Against this backdrop, an annual renewal can be challenging when looking to re-negotiate rates with insurance providers, typically with the help of a broker. 

Viable option

Approaches to the market for comparative rates may not lead to improved terms and any switch comes with challenges, including dealing with claims in progress.

For plans that cover more than a few hundred members, healthcare trusts are a viable option to help manage the situation. 

Under this model, medical claims are paid out of a trust. 

Rather than paying premiums, the trust is funded by the employer (and possibly also the employees). 

Trustees are responsible for the operation of the trust and will appoint a third-party administrator to manage payments from a claims fund to cover the cost of treatment for members. 

Trusts can provide several advantages to help with cost management:

  • Greater transparency of costs, allowing removal of any unnecessary insurer or other margins and ensuring fees cover only the specific support required
  • The removal of costs and commission that may have been directly linked to premium inflation
  • Control of funding/pricing through the employer and trustees, with the ability to smooth rates, using funds held in the trust, avoiding highs and lows that make budgeting challenging and can cause problems for successive groups of employees
  • Crucially, given this isn’t insurance, savings on insurance premium tax, which is not payable on the main funding, but only on any stop loss insurance. That can result in a saving in this area alone of 10-12%
  • Increased flexibility of provision, allowing adjustment of the package to meet specific requirements or target key areas of interest for the company, e.g. for DEI purposes
  • Direct oversight of the claims processes and administration, with the help of the trustees and consultants, allowing targeted health and wellbeing interventions for key claims causes
  • Flexibility over the levels of protection for adverse claims, through a variety of stop loss and reinsurance tools

Trust solutions

For those with membership in the 250-750 range, a master trust may be appropriate. 

All of the insurers, offer master trust solutions, as well as specialist trust administration firms such as Healix and WPA with a variety of options to protect against adverse claims experience. 

The master trust offers a packaged solution, dealing with the governance and trusteeship aspects alongside the administration.

Larger plans will typically want the greater flexibility that is available through a standalone company healthcare trust.

The requirements of the trust model include registration of the trust, the maintenance of funding records and the filing of accounts. 

However, these can be managed through a combination of in-house benefit management, a consultant/broker, the administrator and other third-party support.

The ongoing running of a standalone trust need not be onerous, typically with three or four trustee meetings a year, to monitor claims experience, oversee the administrators, review potential benefit changes, and set rates for the following year. 
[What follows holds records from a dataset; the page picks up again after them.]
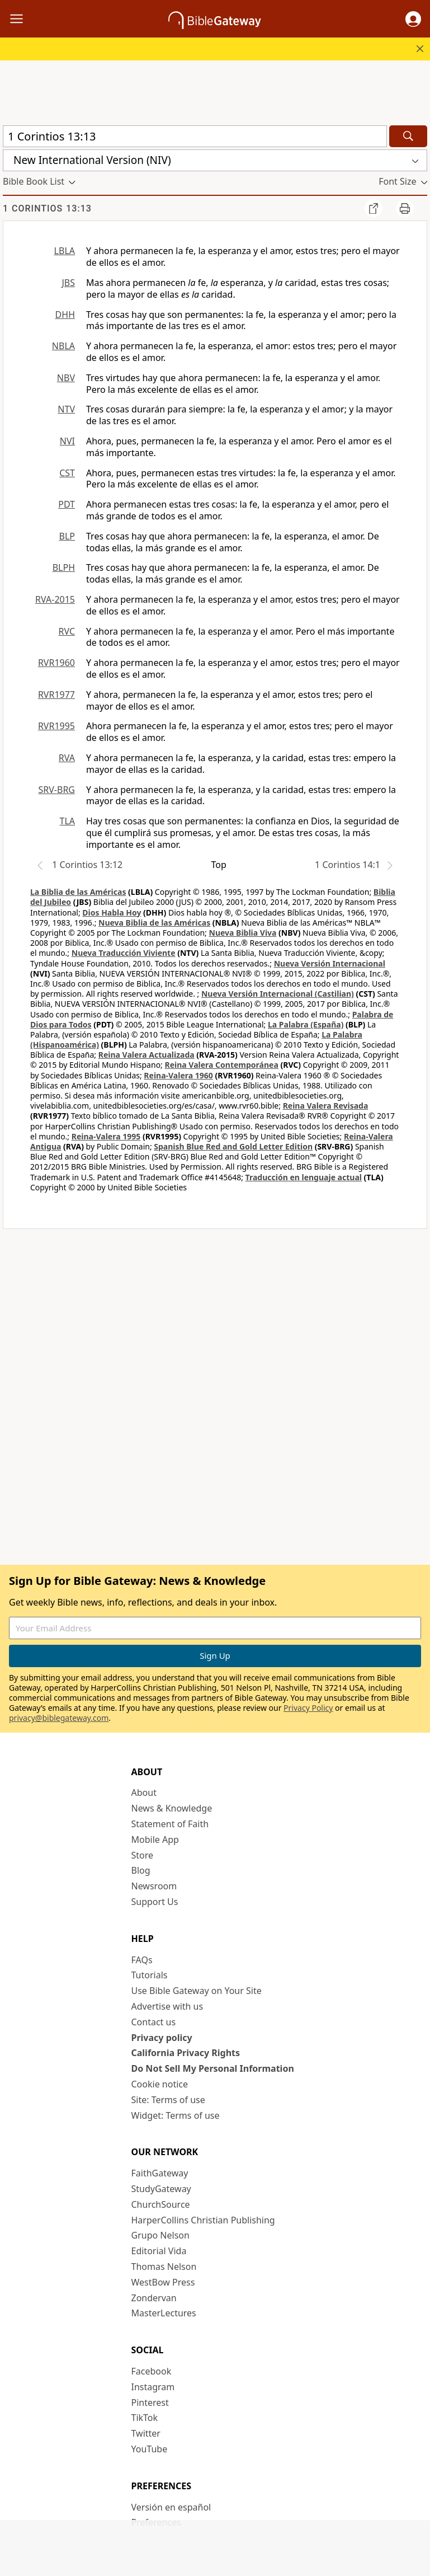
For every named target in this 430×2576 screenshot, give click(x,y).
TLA (67, 821)
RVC (66, 631)
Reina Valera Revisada (325, 1105)
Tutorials (149, 1975)
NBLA (63, 346)
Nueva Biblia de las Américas (154, 922)
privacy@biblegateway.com (58, 1717)
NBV (66, 378)
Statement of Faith (170, 1824)
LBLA (64, 251)
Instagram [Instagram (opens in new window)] (153, 2387)
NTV (66, 409)
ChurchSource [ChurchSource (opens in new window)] (160, 2204)
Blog (140, 1870)
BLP (67, 536)
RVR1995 (56, 726)
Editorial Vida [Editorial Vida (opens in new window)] (159, 2251)
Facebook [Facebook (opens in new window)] (151, 2371)
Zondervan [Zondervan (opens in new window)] (154, 2298)
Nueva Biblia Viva (243, 932)
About (144, 1792)
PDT (66, 504)
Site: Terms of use (168, 2100)
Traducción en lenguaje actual (303, 1177)
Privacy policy (161, 2037)
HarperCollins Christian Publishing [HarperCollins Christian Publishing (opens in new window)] (203, 2220)
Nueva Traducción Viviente (124, 952)
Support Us (154, 1901)
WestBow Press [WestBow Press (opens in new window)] (163, 2282)
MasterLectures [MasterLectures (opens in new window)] (163, 2313)
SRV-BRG (57, 789)
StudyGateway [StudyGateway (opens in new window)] (161, 2189)
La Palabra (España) (305, 1024)
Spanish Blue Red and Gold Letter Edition (233, 1146)
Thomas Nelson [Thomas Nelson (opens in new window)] (164, 2266)
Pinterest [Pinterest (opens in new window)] (150, 2402)
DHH (65, 314)
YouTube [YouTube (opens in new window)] (149, 2449)
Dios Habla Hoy (111, 912)
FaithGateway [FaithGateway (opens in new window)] (159, 2173)
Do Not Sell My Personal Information (212, 2068)
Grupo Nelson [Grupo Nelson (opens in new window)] (160, 2235)
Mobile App (155, 1839)
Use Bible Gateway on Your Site (196, 1990)
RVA (67, 758)
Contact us (153, 2022)
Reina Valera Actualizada (146, 1054)
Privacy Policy (308, 1707)
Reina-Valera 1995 (106, 1136)
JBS (68, 282)
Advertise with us (167, 2006)
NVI (67, 441)
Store (142, 1855)
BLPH (64, 567)
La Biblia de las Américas (78, 891)
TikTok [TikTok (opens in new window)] (144, 2417)
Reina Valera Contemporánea (221, 1064)
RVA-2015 (55, 599)
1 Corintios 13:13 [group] (47, 208)
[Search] (408, 136)
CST (67, 473)
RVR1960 (56, 662)
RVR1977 (56, 694)
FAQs (142, 1960)
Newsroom (154, 1886)
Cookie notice (159, 2084)
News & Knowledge (171, 1808)
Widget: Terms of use (175, 2115)
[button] (413, 19)
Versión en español (171, 2507)
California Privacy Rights (185, 2053)
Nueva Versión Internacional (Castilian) (277, 993)
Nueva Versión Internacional (329, 963)
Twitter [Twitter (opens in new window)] (145, 2433)
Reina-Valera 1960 (178, 1075)
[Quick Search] (195, 136)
The trustees may be in-house, but there is increasing interest in the use of independent trustees to provide additional resource and expertise, supplement in-house resources, and provide an independent perspective on the activities.

With appropriate third-party support, management of a trust need not be onerous, and trusts can be an increasingly useful vehicle as part of an overall health management approach, providing further control opportunities for medical costs.